Since the miners' defeat, there's everywhere been a lull in strikes. The most successful was that by Tyneside shipyard workers who, not given the blessing of union officialdom, won their strike demands completely by themselves alone. There was also something of an organizational drift in this strike and breakaways from the official union structure were seriously considered. What this may have been never saw the light of day. Interestingly, the most ferment among the employed workers is taking place among those sectors who daily have to deal with the subjects of inner city revolt: the teachers, social security staff (DHSS), unemployment benefit staff (UBO's), ambulance men, fire fighters and council maintenance staff.
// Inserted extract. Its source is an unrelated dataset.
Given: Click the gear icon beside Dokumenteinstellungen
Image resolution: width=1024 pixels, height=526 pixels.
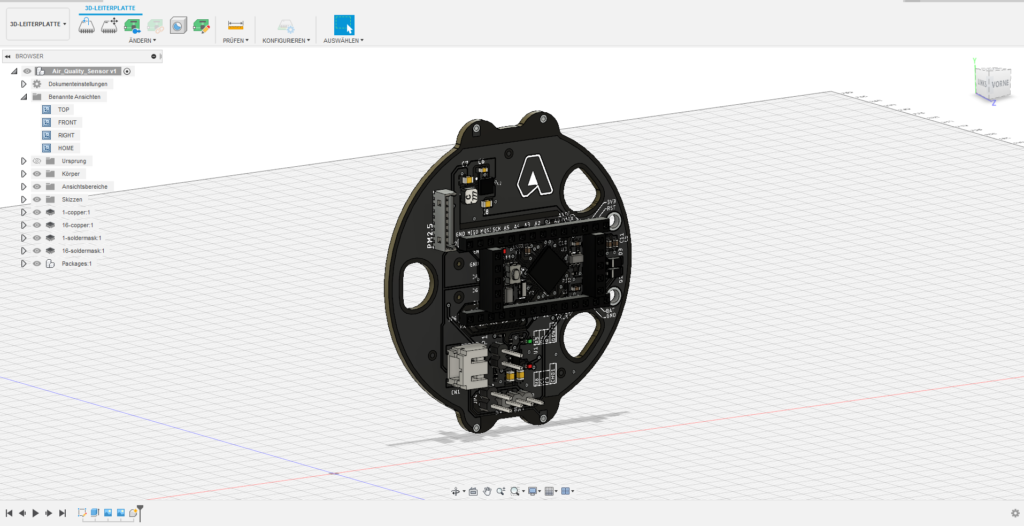Looking at the screenshot, I should [x=37, y=84].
In a complex and often contradictory way these sectors are responding to the riots. For example teachers are striking because they are under attack by a Tory government which considers them too left wing but more importantly whose counter-insurgency role is being constantly subverted by school kids who riot and burn down schools. Also as a rider to this domino effect, one mustn't forget the growing wave of strikes engulfing the Irish Republic. Indeed a radical evaluation of all the strikes and unknown anti-religious/anti-nationalist subversion in Ireland (north and south) is desperately needed because apart from one or two tiny exceptions, every text (leftist or otherwise) on the Irish proletariat is total bullshit.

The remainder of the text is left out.